Call me a selfish and lazy mother if you must - but I believe there is more to life than having to plan family weekends around the timetable of your child's weekly enrichment classes. (Already, Sunday afternoons are kept free for her ballet class. Piano was dropped a couple of months back and what a relief we felt. Such enrichment classes in non-academic subjects aren't considered tuition in the survey.)

Many Singaporean parents I know spend their weekends rushing from one class to another.


The writer with her daughter, Nidia Sng, nine, at a padi field in Bali last month. Nidia’s teachers say she does not need tuition. The writer decided not to send her for extra academic classes so that their weekends will be relaxed and flexible. ST PHOTO: TAY HWEE PENG

During the holidays last month, I spent 30 hours - over five days of annual leave - to take my daughter to a five-day creative writing class in Tampines. We travelled by bus.

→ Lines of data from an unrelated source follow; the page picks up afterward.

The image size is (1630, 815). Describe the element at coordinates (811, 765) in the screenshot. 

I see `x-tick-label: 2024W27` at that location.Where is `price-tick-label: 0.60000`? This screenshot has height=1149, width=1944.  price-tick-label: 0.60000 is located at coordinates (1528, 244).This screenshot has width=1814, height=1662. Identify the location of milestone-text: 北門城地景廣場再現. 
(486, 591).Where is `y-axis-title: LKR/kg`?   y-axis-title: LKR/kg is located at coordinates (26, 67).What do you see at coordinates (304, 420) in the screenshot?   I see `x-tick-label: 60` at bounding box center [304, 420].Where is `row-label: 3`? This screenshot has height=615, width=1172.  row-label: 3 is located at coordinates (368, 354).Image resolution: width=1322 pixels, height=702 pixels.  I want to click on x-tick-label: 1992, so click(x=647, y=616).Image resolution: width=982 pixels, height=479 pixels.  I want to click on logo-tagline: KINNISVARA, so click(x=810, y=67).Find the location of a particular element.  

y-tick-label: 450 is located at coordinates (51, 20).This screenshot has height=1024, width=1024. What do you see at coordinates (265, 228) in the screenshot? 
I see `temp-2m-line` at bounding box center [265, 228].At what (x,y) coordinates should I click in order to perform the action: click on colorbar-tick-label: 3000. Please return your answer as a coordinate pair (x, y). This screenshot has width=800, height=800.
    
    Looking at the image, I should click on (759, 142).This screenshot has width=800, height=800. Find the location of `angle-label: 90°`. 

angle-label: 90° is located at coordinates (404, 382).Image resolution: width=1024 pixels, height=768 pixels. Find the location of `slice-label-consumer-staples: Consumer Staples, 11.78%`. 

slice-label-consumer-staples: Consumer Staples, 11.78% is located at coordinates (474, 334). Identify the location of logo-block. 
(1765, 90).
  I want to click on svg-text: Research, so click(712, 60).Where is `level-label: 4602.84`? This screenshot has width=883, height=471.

Were the course fees of $600 well spent? I have no answer. Parents who send their children to regular tuition fork out even more, I console myself.

 

The Straits Times-Nexus Link survey, one of the few conducted on an important issue that all Singaporean parents grapple with, shows that seven in 10 parents do not think tuition improved their children's grades noticeably.

 

So why are parents still spending time and money - a median of $155 to $260 a month - on something that doesn't benefit their children?

The answer lies in one word: Fear. Fear that your child is losing out to others; and fear that he or she is idling time away on weekends and during school holidays.

But perhaps parents forget the opportunity cost of sending their children to extra classes. In my case, I wouldn't know if the extra holiday class would boost my daughter's English marks. But one thing is for sure: We had to skip The Little Prince In The Dark exhibition at Alliance Francaise de Singapour. By the time we reached home at 4pm on those days, we were exhausted.

It is tiring to take your child around for tuition or extra classes. But it is actually no less tiring to take on the role of tutor yourself.

It takes discipline and commitment from both parent and child to keep track of the school timetable, check homework, and plan and stick to a revision routine.

My friends and relatives have been on my case about this. Why not just hire a tutor and outsource all that fussing? They share with me their ever-growing list of good tutors. They ask me why I'm being so hard on myself and why I'm short-changing my own child.

One mother who should know predicted: "It's just a matter of time. You can no longer resist tuition when she enters Primary 3 and has to study science."

Her words have since come back to haunt me. Last weekend, I got myself a Primary 3 and 4 science guide for parents and wondered if it was now time to get her a science tutor . "Didn't you manage to get an A-star for PSLE science without tuition?" my husband asked in jest. I did, but those grades are useless now. "Times have changed. Kids are smarter these days," my daughter's science teacher replied when I asked why the science questions were so tough.

I signed up for a mathematics workshop recently to learn how to use models to solve problem sums. The instructor let on that the current maths syllabus is three years ahead of the level taught to pupils 30 years ago. Our Primary 3 and Primary 4 pupils are learning the equivalent of our Primary 6 and Secondary 1 maths from back then.

The packed room went stone silent, and several participants later went up to the instructor for help. He is the author of a series of maths assessment books. The kiasu mother in me bought his book the very next day, adding to the pile of unfinished assessment books at home.

My daughter's teachers tell me she doesn't need tuition. I don't want it and neither does my daughter. But my husband says I should stop portraying tuition as a Big Bad Monster. Because one day she might need it and have a hard time reconciling with the Big Bad Monster.

I wonder: How long can we hold out against tuition? And how and when did tuition become such a necessary evil in Singapore?